Медленно, незаметно мы становились чужими. И все же, несмотря ни на что, я понимал его. Как и он меня. Однако втайне мы уже судили друг друга. Всяческие объяснения на тему, что мы друг друга понимаем, но притом и не понимаем, обоих нас раздражали. Каждый пошел собственным путем. Он налево. Я направо.

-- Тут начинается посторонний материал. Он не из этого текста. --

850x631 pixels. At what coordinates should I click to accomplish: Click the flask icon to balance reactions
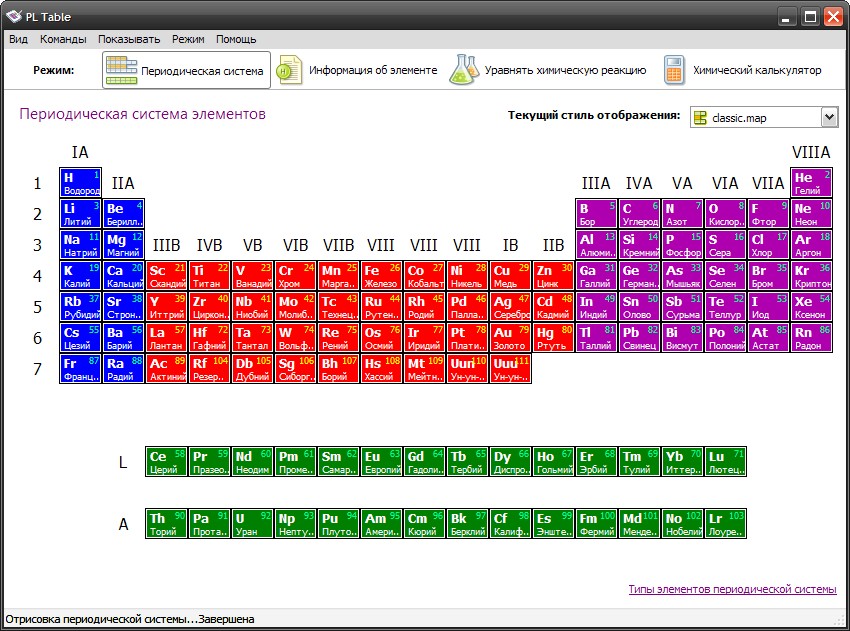coord(464,71)
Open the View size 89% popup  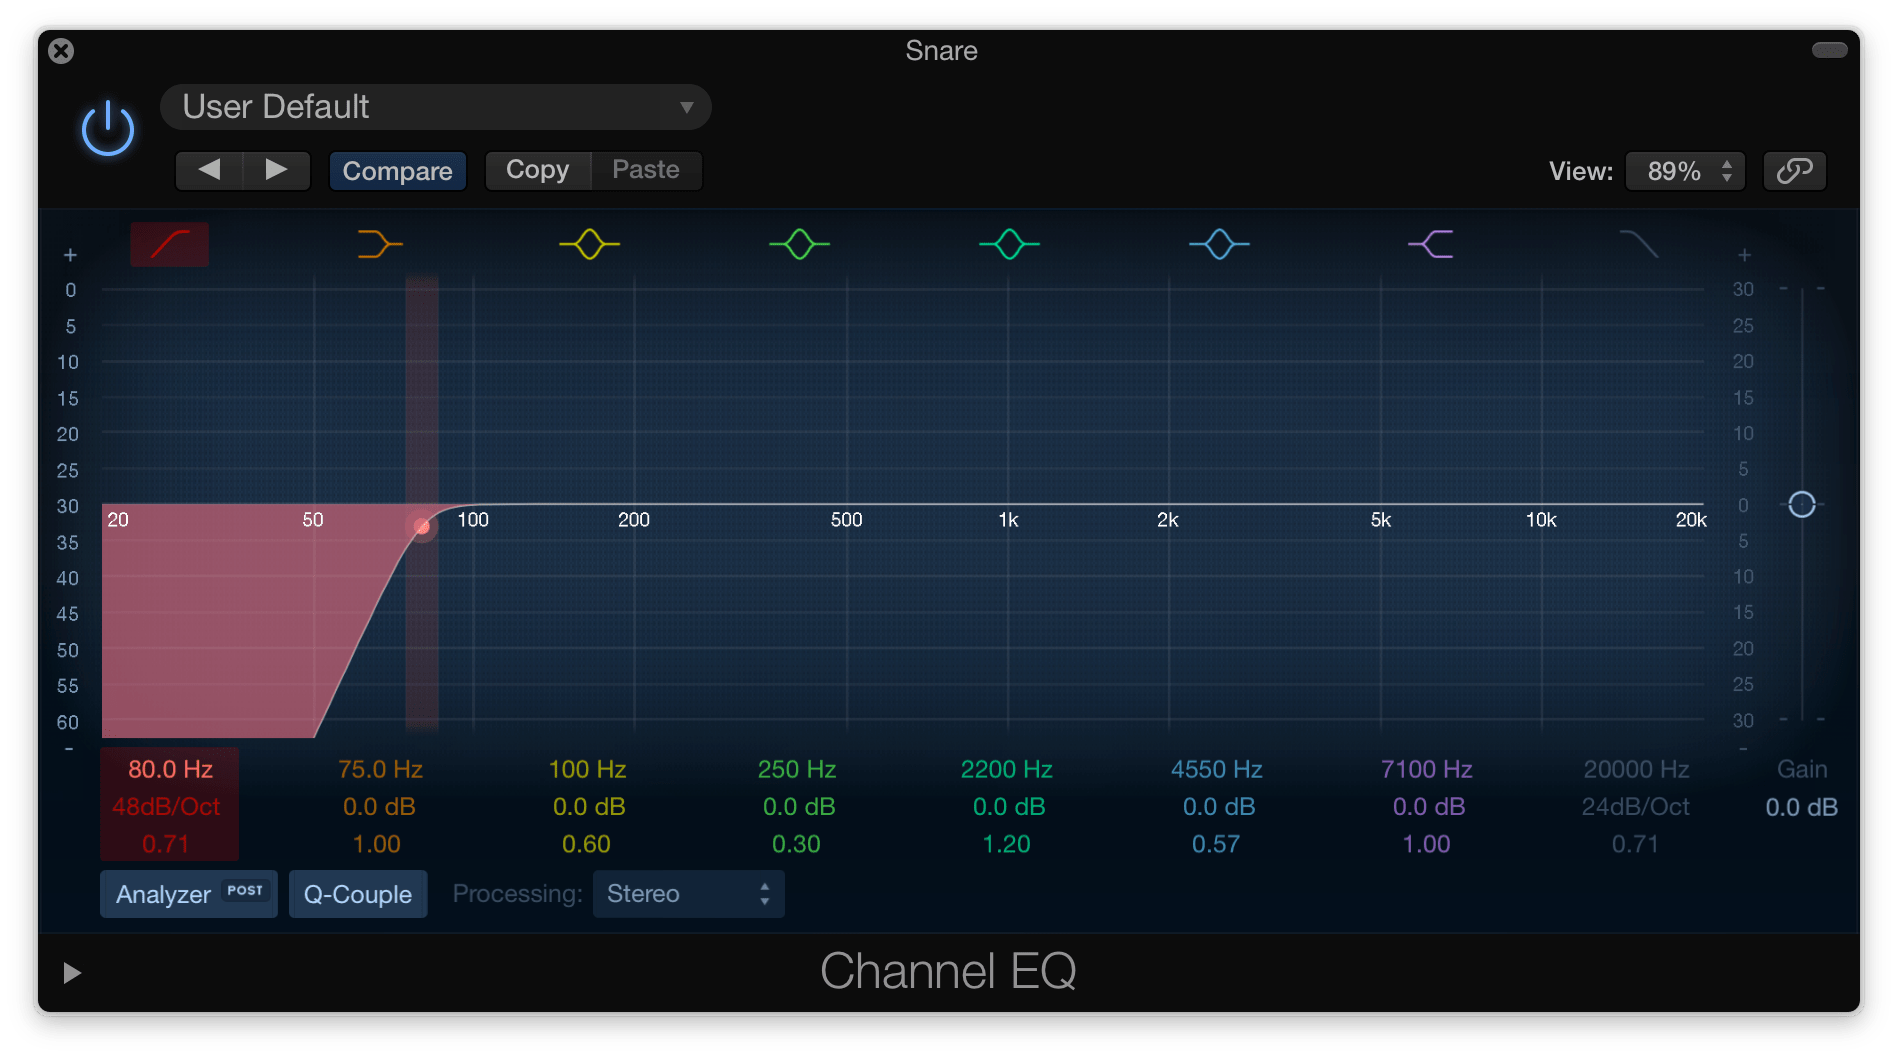tap(1685, 171)
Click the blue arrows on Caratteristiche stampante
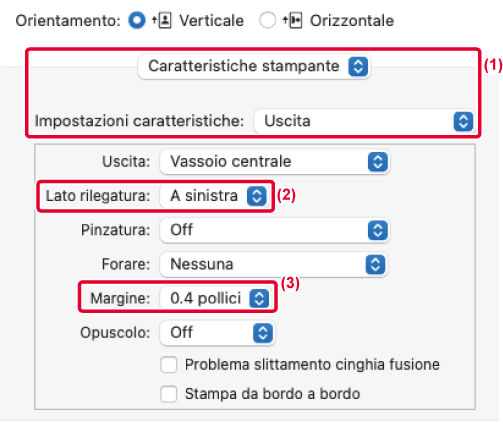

Так прожили мы долгих десять лет, не подавая о себе никаких признаков жизни. Однако же я, разумеется, помнил о нем. Едва ли проходил день без того, чтобы я не подумал: а что бы он сказал-сделал в том или ином случае? Остается предположить, что и он обо мне помнил. В конце концов, память о нашем прошлом была пронизана, переплетена такой живой, пульсирующей системой общего нашего кровообращения, что увянуть столь скоро никак не могла.
Рассказать всю подноготную о том, кем был он для меня и что собой представлял, дело нелегкое. Да я бы и не взялся за это. Наша дружба родилась раньше, чем моя память. Ее начало теряется в первобытном тумане моего младенчества. С тех пор как я сознаю себя, он всегда был со мной рядом. Перед глазами или за спиной, защитником или противником. Я то боготворил его, то ненавидел. Безразличным он не был для меня никогда.
Как-то зимним вечером после ужина я строил на ковре башню из разноцветных кубиков. Матушка моя хотела уложить меня спать. Она послала за мной няню, я ведь в те поры ходил еще в платьице. И я уже было поплелся за няней. Но вдруг голос, его незабываемый голос, проговорил у меня за спиной:
— А ты не ходи, и баста!
Я обернулся и, испуганно-счастливый, увидел его. Увидел впервые в жизни. Он ободряюще мне ухмылялся. Я уцепился за его руку, чтобы он помог устоять, но няня оторвала меня от него и, как я ни артачился, уложила в кровать.
С того случая мы встречались с ним ежедневно.
Утром он подскакивал к моему умывальнику:
— Не умывайся, ходи чумазым, да здравствует грязь!
Стоило мне за обедом, поддавшись на мольбы и уговоры родителей, приняться, вопреки собственному разумению, за «питательный и полезный» чечевичный соус, как он шептал мне на ухо:
— Выплюнь, стошни прямо в тарелку, дождись жаркого, пирожных.
Он был со мною не только дома, за столом или в постели. Он сопровождал меня и на улице.
Навстречу нам шел дядюшка Лойзи, толстый судья, ста килограммов весом, папенькин старый добрый приятель, которого я до тех пор крепко любил и уважал. Я приподнял шляпу и вежливо с ним поздоровался. Корнел прикрикнул на меня:
— Покажи ему язык! — И сам тотчас высунул язык так, что достал им до подбородка.
Нахальный он был парнишка, но интересный, не скучный.
Он совал мне в руку горящую свечу.
— Подожги занавески! — подталкивал он меня. — Подожги дом! Подожги весь мир!
Он совал мне в руку и нож.
— Пронзи им себе сердце, — кричал он. — Кровь алая. Кровь горячая. Кровь красивая.